YOUR ASSIGNMENT:
The line containing "You are a computer-use" and each line after it, through the final line of the data, are to be retyped exactly, with pictures left out.

Records excerpted from a collection
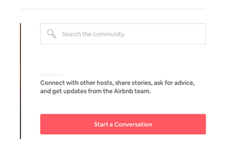Click blank area between search box and description
The height and width of the screenshot is (157, 235).
(x=123, y=59)
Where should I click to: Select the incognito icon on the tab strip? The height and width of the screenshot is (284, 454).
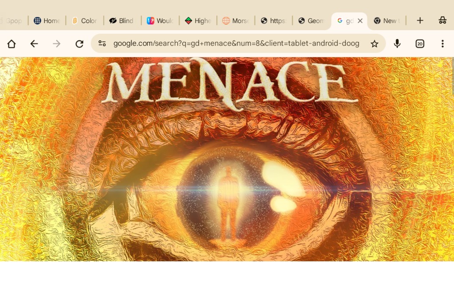pos(442,20)
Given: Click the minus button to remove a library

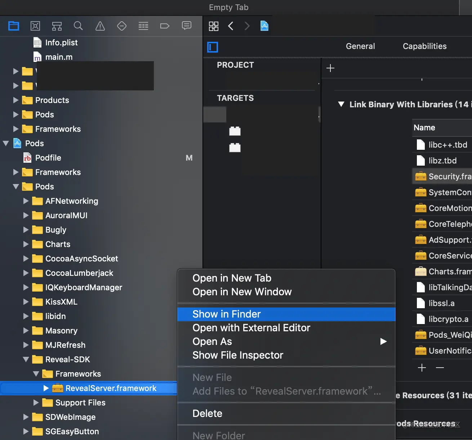Looking at the screenshot, I should [x=439, y=368].
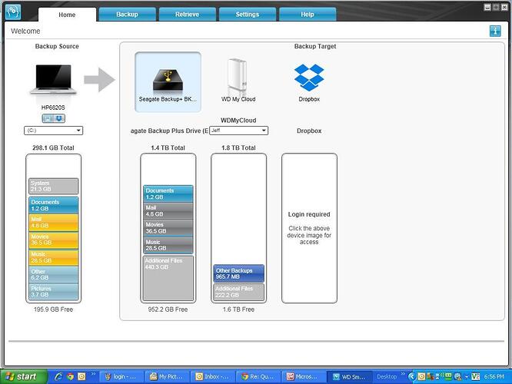Open the Inbox taskbar button

[213, 377]
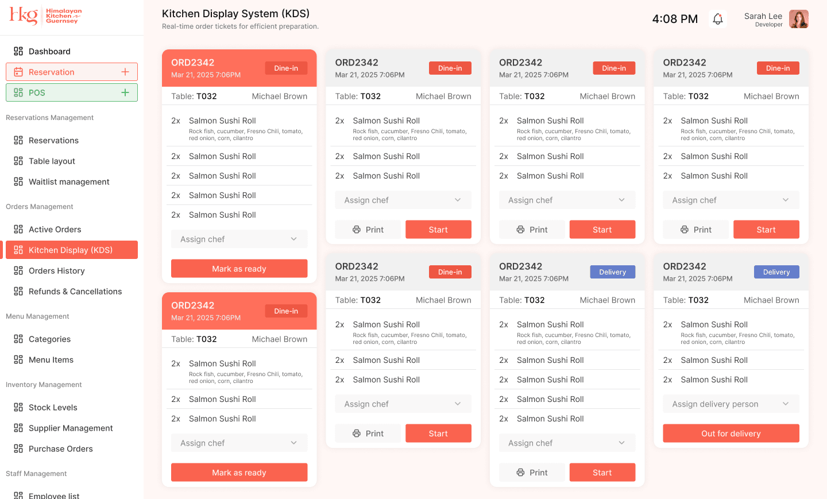
Task: Click Mark as ready on first ticket
Action: click(239, 269)
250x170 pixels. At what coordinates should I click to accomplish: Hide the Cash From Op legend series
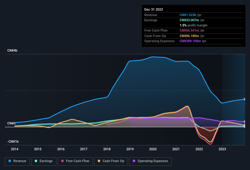[111, 161]
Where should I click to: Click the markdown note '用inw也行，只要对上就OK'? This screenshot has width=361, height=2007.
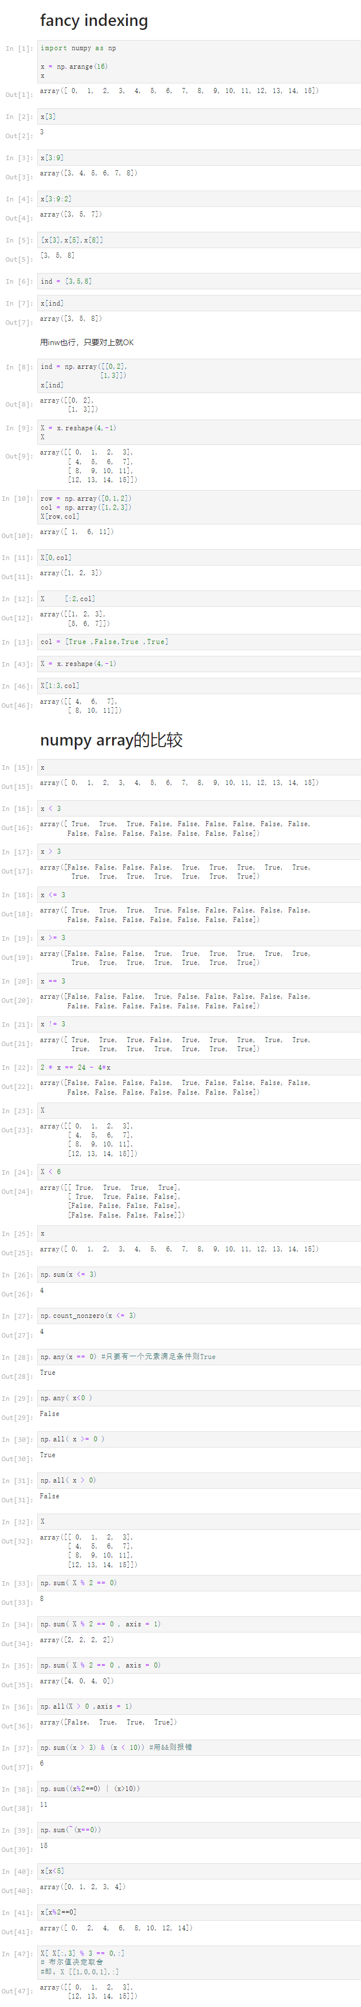pyautogui.click(x=87, y=342)
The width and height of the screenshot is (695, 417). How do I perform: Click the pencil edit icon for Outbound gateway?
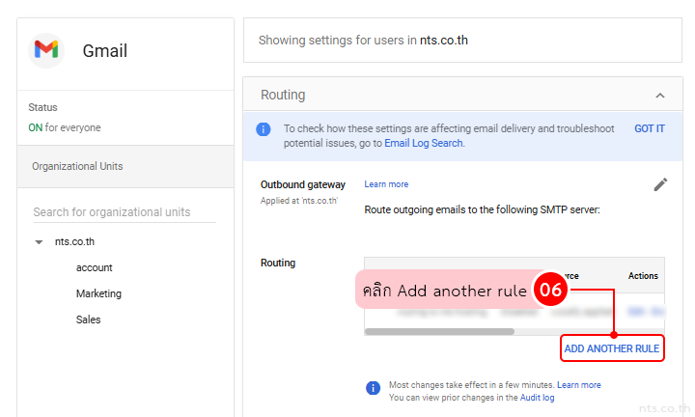660,184
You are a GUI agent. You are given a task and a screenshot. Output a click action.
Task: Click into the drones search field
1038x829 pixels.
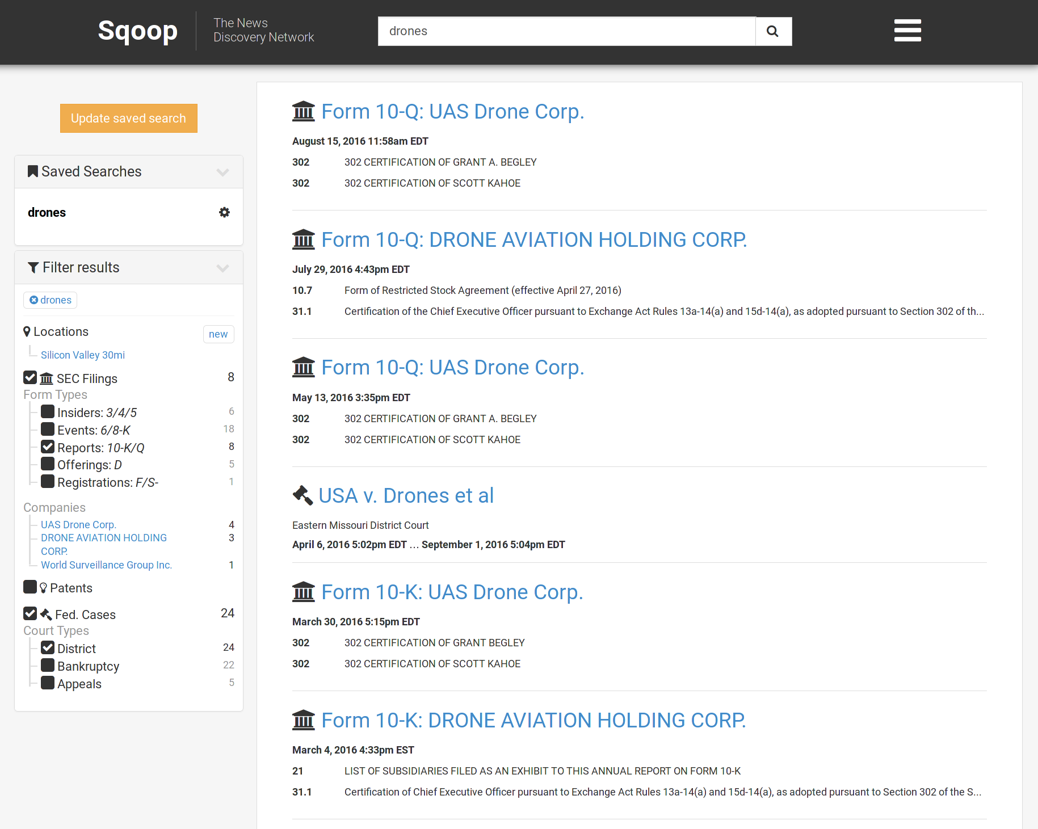pyautogui.click(x=566, y=31)
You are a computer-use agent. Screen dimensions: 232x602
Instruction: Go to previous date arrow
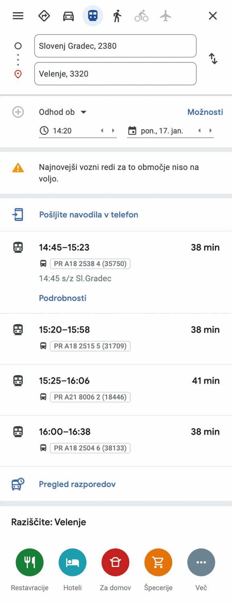199,130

TASK RESULT:
You are a computer-use agent. Screen dimensions: 232x602
Instruction: Go to previous date arrow
199,130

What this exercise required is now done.